The workshop of the Babajanyans was enlarged recently, again thanks to a loan from Antoine. Fifteen people now work there and make a decent salary.

“People are very proud here, nobody has come to ask me for money, they come to ask for work. What I am doing is nothing special,” said Antoine, “It's just a drop. But drop by drop, a lake will be created.”

Unemployment is a big problem in Yeghegnadzor. In Soviet times, there were textile factories, canneries and electrical gadget plants here. Now, only the wine factories and railway line plants remain.

Antoine prepared the Yeghegnadzor Primary Aid program, which he was preparing to implement using his own finances and those of other donors willing to help.

The program makes specific mention of problems with water as well as costumes and transport costs for the Yeghegnadzor dance troupe to perform in festivals plus the lack of computers in the Yeghegnadzor Pedagogical University.

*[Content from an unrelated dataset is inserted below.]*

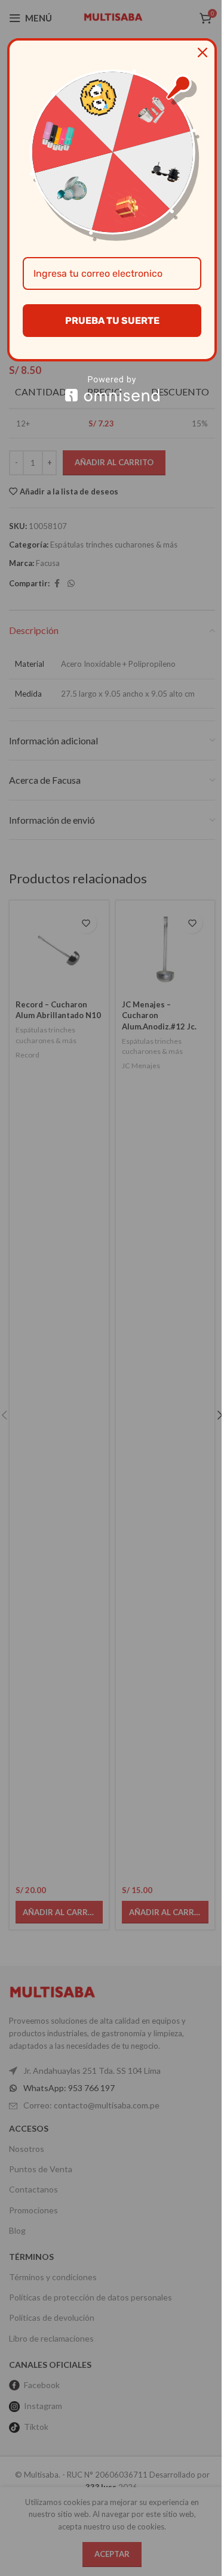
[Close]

The annual tuition fee of each student in the university is around 300 Euros, which many families cannot afford. Antoine suggested that donors should act as sponsors for the students.

The majority of Armenians lives on aid sent from relatives abroad. Those who have no relatives in other countries are in the worst condition of all. Antoine proposed that foreigners and Armenians in the Diaspora become the “relatives” of such families – a monthly transfer of 100 Euros, in his opinion, would be enough to support a family of four.

Antoine has also appealed to elderly Armenians in the Diaspora to leave the retirement home, if they are staying in one, and move to Armenia. “Using the money they pay to stay in retirement homes, they can live like kings here in Armenia,” he said confidently.